Step 3 : Depending on your needs you can change the default values of options for the selected approach (see section OPTIONS) or keep them.

Step 4 : click on run and you will obtain the results.

4 OPTIONS [name of the option (command line)]

4.1 PDB files

Without any option, all PDB files in the current directory will be treated by the TEF program.

4.1.1 One single PDB file (-pdbFile filename)

If only a specific PDB file should be treated by the TEF program, use the -pdbFile option to specify the path and filename of the PDB file. This PDB file can also be an assembly of several PDB files put into one single “multi-PDB” file.

4.1.2 Directory with PDB files (-pdb directory)

If the PDB files are not in the current directory, specify with the -pdb option the path to the directory containing the PDB files to be treated by the TEF program.

4.2 Output files

4.2.1 Output directory (-out directory)

The output files are stored by default in the current directory. This can be changed by specifying the output directory with the -out option.
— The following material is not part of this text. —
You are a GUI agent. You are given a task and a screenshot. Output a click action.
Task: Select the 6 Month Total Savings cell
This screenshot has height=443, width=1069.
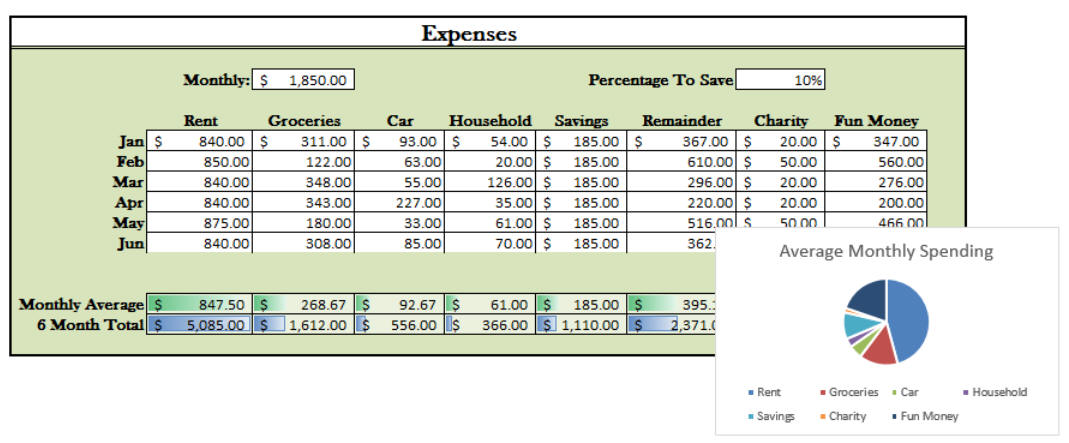[582, 324]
4.2.2 Sub-directories (-subdir)

The output files can be stored automatically in different sub-directories, one per PDB file (default: no sub-directories).

4.2.3 Run pymol (-pymol)

With this option TEF 2.0 will call pymol to generate a PNG file for each PDB. The TEFs are indicated by colors (see section 5.3). As the ray-tracing step can take a bit of time, the generation of the PNG file is deactivated by default.

4.2.4 Debug information (-debug)

Additional files for debugging purposes will be written.

4.3 TEF selection approach (-version 2)

The distance approach (-version 1) selects the TEFs with the tightest ends in terms of distance between Cα-atoms (fig.2a).
The score approach (-version 2, default) selects a sequence decomposition by TEFs that minimizes the number of residues unassigned to any TEF and choose TEFs with the tightest ends in terms of distance between Cα-atoms (fig.2b).

4.4 Common parameters for both selection approaches (TEF 1.0 and TEF 2.0)

4.4.1 Maximum TEF ends distance (-d 10.0)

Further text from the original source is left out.